4 styczni br. AC Milan pokonał na wyjeździe Salernitanę, a następnie popadł w bardzo głęboki kryzys. Mistrzowie Włoch nie wygrali żadnego z siedmiu kolejnych spotkań. Przegrywali albo remisowali zarówno w Serie A, w Pucharze Włoch, jak również w meczu o Superpuchar Italii. To właśnie to spotkanie, przegrane 0:3 z Interem Mediolan, zapoczątkowało serię czterech kolejnych porażek. Doznanych we wręcz przygnębiającym stylu. Później było bowiem 0:4 z Lazio, 2:5 z Sassuolo przed własną publicznością, i kolejna porażka z Interem. Wprawdzie mniej bolesna, bo zaledwie 0:1, ale przegrane derby, to kolejny cios.

W miniony piątek udało się nareszcie Milanowi przełamać. Piłkarze Stefano Pioliego pokonali u siebie Torino w meczu ligowym i w zdecydowanie lepszych nastrojach przystąpią do pierwszego meczu 1/8 finału Ligi Mistrzów. Przeciwnik łatwy jednak nie będzie. Naprzeciw mediolańczykom stanie bowiem Tottenham. „Koguty”, z całą pewnością, będą żądne rewanżu za ostatnie niepowodzenie w Premier League. Sądząc po poprzednich wynikach wydawało się, że wszystko zmierza we właściwą stronę. Podopieczni Antonio Contego wygrali trzy spotkania z rzędu bez straty gola, ale w minioną sobotę nie poszło im najlepiej. Ulegli bowiem Leicesterowi 1:4 na wyjeździe, a włoski szkoleniowiec był po tym meczu bardzo, ale to bardzo niepocieszony. Jakby tego mało poważnego urazu doznał Rodrigo Bentancur. W 65. minucie spotkania okazało się, że reprezentant Urugwaju nie jest w stanie kontynuować gry. Wczoraj potwierdziły się najgorsze prognozy. Otóż okazało się, że zawodnik doznał zerwania więzadła krzyżowego w lewym kolanie. Teraz czeka go operacja, a następnie kilkumiesięczna rehabilitacja. W tym sezonie 26-latek na pewno już nie zagra. A nie ma najmniejszej wątpliwości, że przydałby się Tottenhamowi w rywalizacji z Milanem. Warto bowiem podkreślić, że Bentancur, w latach 2017-22., przez 4,5 sezonu był zawodnikiem Juventusu Turyn, a zatem włoską piłkę zna, jak własną kieszeń. Conte, były przecież zawodnik, a także trener „Juve”, nie będzie jednak mógł z niego dziś skorzystać.

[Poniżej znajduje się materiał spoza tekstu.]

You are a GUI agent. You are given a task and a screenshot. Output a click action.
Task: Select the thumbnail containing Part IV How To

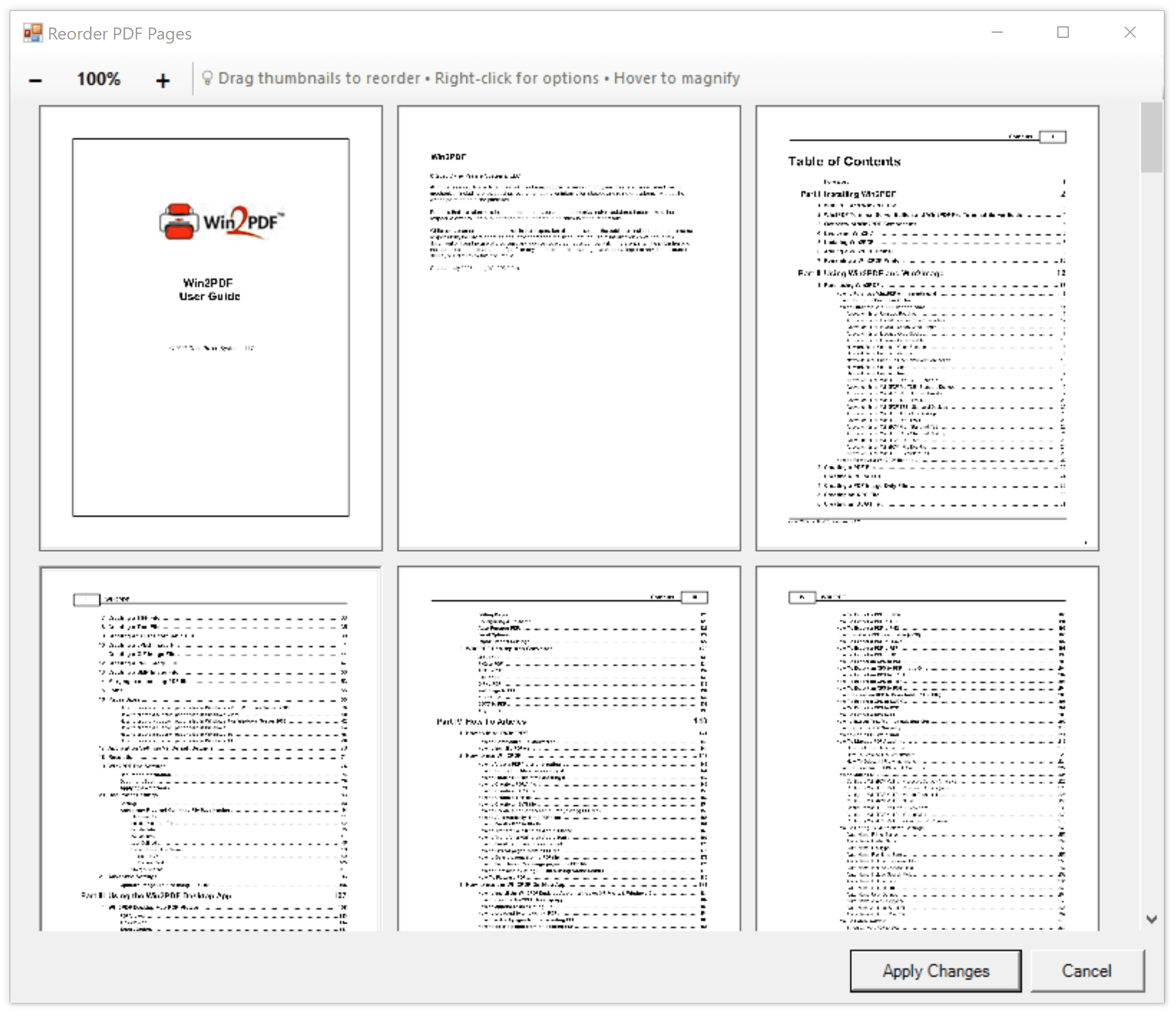pos(569,748)
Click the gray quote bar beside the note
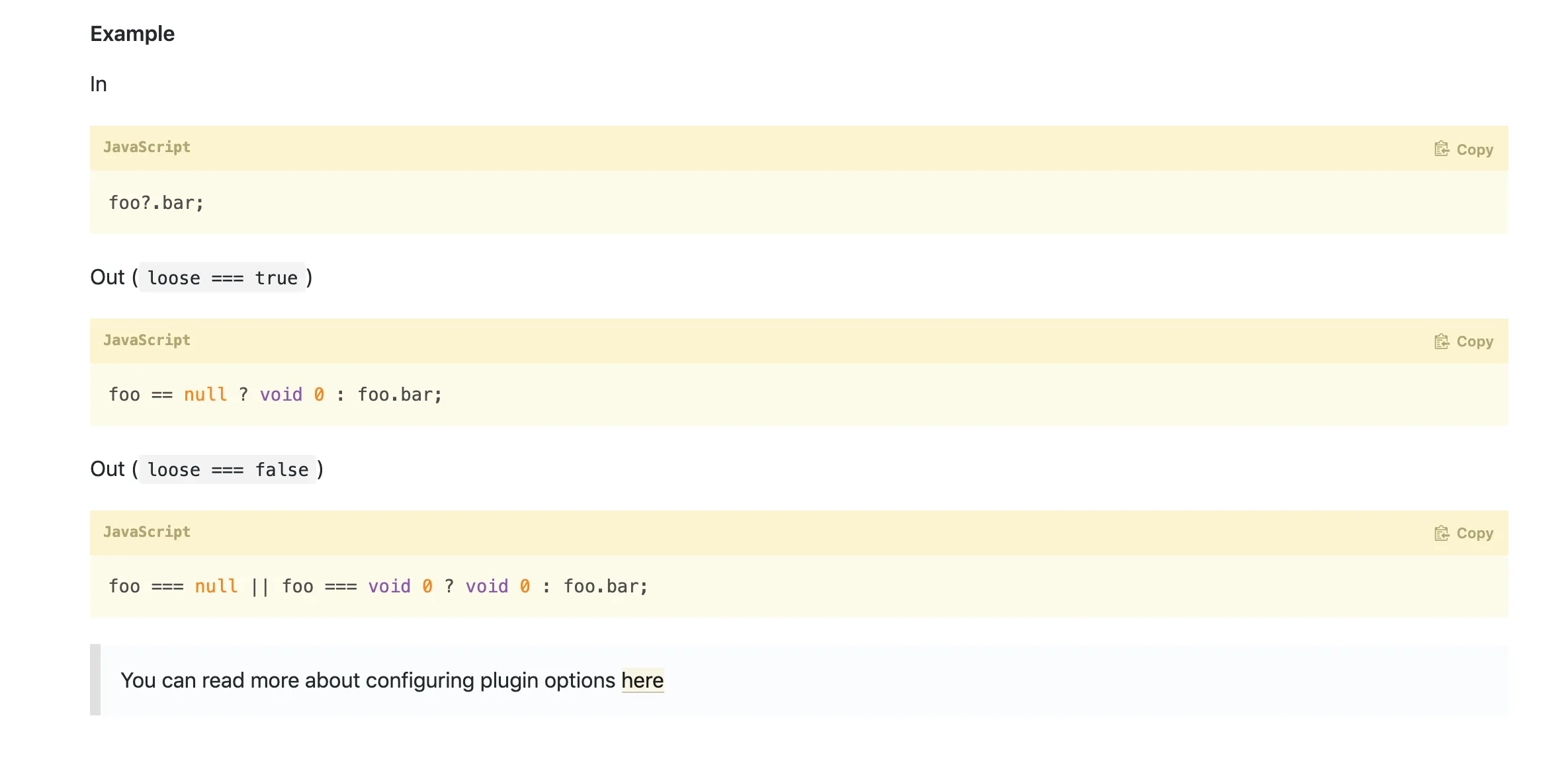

– Strata Rodrigo, to dla nas duży cios. To zawodnik, na którego mogliśmy liczyć. Który bardzo dobrze wkomponował się w nasz zespół. W tym sezonie prezentował się bardzo dobrze – powiedział szkoleniowiec Tottenhamu, a warto zaznaczyć, że Urugwajczyk w bieżących rozgrywkach Premier League zdobył 5 bramek w 18 występach. Co ciekawe w ubiegłym sezonie ani raz na listę strzelców się nie wpisał, a zatem obecne rozgrywki były dla niego zdecydowanie bardziej udane. Choć, z drugiej strony, nie jest piłkarzem, który odpowiada za zdobywanie bramek.

Od tego w drużynie Tottenhamu jest – przede wszystkim – Harry Kane. Kapitan reprezentacji Anglii w obecnej edycji Ligi Mistrzów nie jest jednak przesadnie skuteczny. W fazie grupowej zdobył zaledwie jedną bramkę, choć zagrał we wszystkich 6 meczach. Trafił do siatki Eintrachtu Frankfurt. Co ciekawe Kane więcej w tym sezonie Champions League odnotował asyst, aniżeli strzelił goli. Wykonał bowiem dwa otwierające kolegom do siatki podania. W Premier League, jest – z kolei – zupełnie inaczej. 30-latek zapisał na swoim koncie 17 trafień w 23 meczach, a asystę tylko jedną. Trudno powiedzieć, z czego to wynika, ale wystarczy spojrzeć na inne wartości. W Lidze Mistrzów strzela w bieżącej edycji gola średnio co 540 minut. A w angielskiej ekstraklasie średnio co 122 minuty. Najskuteczniejszymi piłkarzami Tottenhamu w najważniejszych europejskich rozgrywkach są Richarlison i Son Heung-min. Sęk jednak w tym, że Brazylijczyk i Koreańczyk, autorzy po dwóch goli, do siatki trafiali w pojedynczych meczach. Richarlison strzelił dwa gole w pierwszym starciu fazy grupowej. Następnie, w dwóch kolejnych meczach, zespół z Londynu do siatki w stanie trafić nie był. W spotkaniu czwartym to Son dwa razy wpisał się na listę strzelców, a w tym samym meczu Kane popisał się celnym strzałem z rzutu karnego. Takie osiągnięcie, z całą pewnością, nie jest szczytem marzeń zawodnika, który przecież jest jednym z najskuteczniejszych piłkarzy w europie.

1/8 finału LM

Wtorek, 14 lutego, godz. 21.00

AC MILAN – TOTTENHAM

Sędzia – Sandro Schaerer (Szwajcaria).


Na zdjęciu: Harry Kane, w tym sezonie Ligi Mistrzów, nie przesadza, jeżeli chodzi o to, co potrafi robić najlepiej. Czyli strzelać bramki.